Please return only the lines from the one holding "The image size is (934, 786)." through the one holding "Where should I", exactly as they appear in the records below, both ends included.

> Source material
· · · ·

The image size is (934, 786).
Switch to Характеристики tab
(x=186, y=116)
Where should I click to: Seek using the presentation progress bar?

· · · ·

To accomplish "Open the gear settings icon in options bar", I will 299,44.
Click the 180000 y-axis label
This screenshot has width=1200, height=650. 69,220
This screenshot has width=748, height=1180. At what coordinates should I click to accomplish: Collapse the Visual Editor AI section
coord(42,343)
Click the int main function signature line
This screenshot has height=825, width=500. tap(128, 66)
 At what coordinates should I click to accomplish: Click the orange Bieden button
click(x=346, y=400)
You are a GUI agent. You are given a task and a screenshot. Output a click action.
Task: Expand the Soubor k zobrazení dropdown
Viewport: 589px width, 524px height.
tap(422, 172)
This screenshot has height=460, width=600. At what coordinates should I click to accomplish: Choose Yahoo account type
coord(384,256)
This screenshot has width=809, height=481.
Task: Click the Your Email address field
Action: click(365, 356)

· · · ·

> Task solution
The image size is (934, 786).
Switch to Характеристики tab
(x=186, y=116)
Where should I click to: Seek using the presentation progress bar?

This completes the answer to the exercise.